Work was started in 2019, and the concept test (TRL-2) was done in this first project, which means we tested whether the goal and techniques to be developed worked. Nevertheless, the research was centred on a family of metasurfaces in a pyramid shape that would most likely never be manufactured.
For that reason, AEVOMETA II reoriented itself to designing the multi-layer thin-film structures that could be manufactured and used in real applications. But the problem with optimising passive radiative cooling structures is that it is hyperdimensional, with multiple variables and goals that are interrelated in a non-trivial way and, consequently, it is hard to attack using human intuition. Given the high number of parameters that create millions of possible combinations and where calculating a single solution is computationally costly, it is impossible to attack the search for an optimal solution by calculating all the possible combinations. Thus, by applying evolutionary computation techniques, it was possible to find the best solutions by calculating only a small fraction of all the possible ones.

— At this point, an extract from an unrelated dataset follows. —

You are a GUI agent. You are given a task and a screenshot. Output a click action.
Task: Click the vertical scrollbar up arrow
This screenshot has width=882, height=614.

Because in this phase of searching for the optimal solution a lot of solutions were generated, deep learning techniques were used to tackle the metasurface design. After a training phase, it is possible to predict the response of an arbitrary metasurface, and even attack the inverse problem: given an arbitrary response the metasurface that implements it can be obtained.

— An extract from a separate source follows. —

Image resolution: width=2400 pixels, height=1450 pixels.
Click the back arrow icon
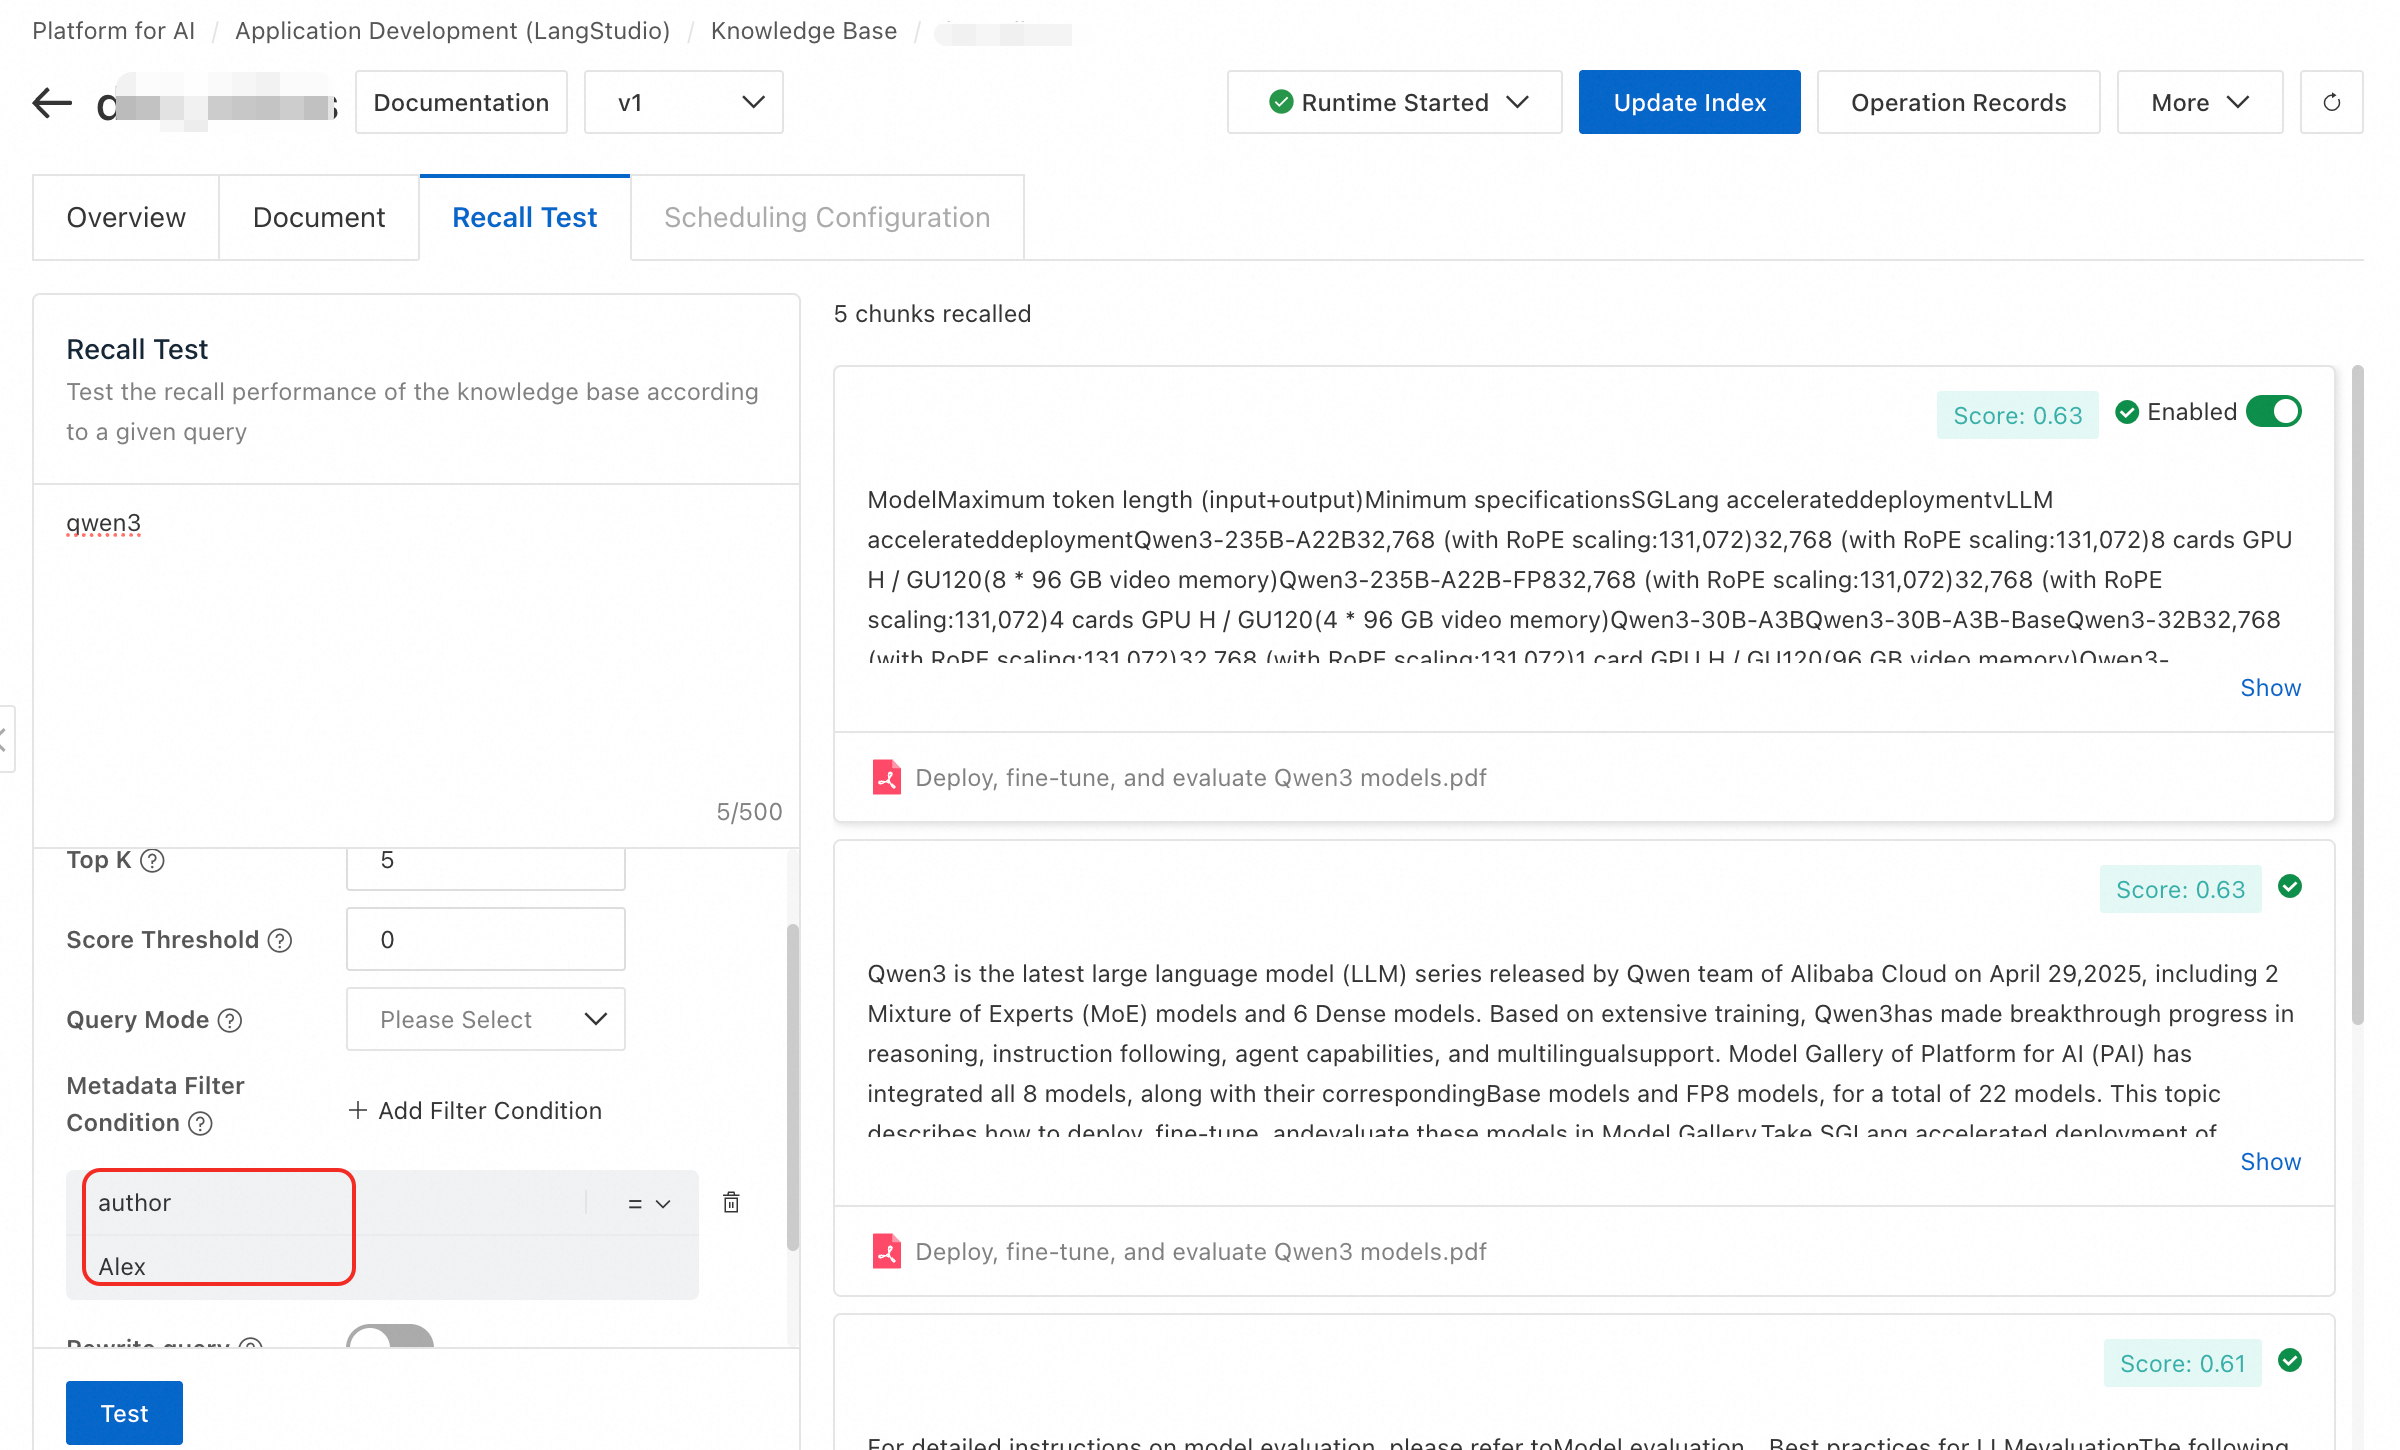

The greatest advantage of deep learning based algorithms is that they are able to search for dependencies autonomously, without needing to tell them explicitly where to look for them. That means it is not necessary to tell them what the key characteristics are that they need to look at when searching for dependencies, in contrast to machine learning algorithms. It is sufficient to give them all the raw data and, by themselves, they can automatically detect what the most relevant characteristics are. That is a great advantage, because they can see characteristics that are hidden in the data that a human being could neither detect nor imagine.
In culmination of AEVOMETA II, a small scale prototype has been fabricated and characterised that has been operating under environmental conditions, ratifying all the results obtained in theory.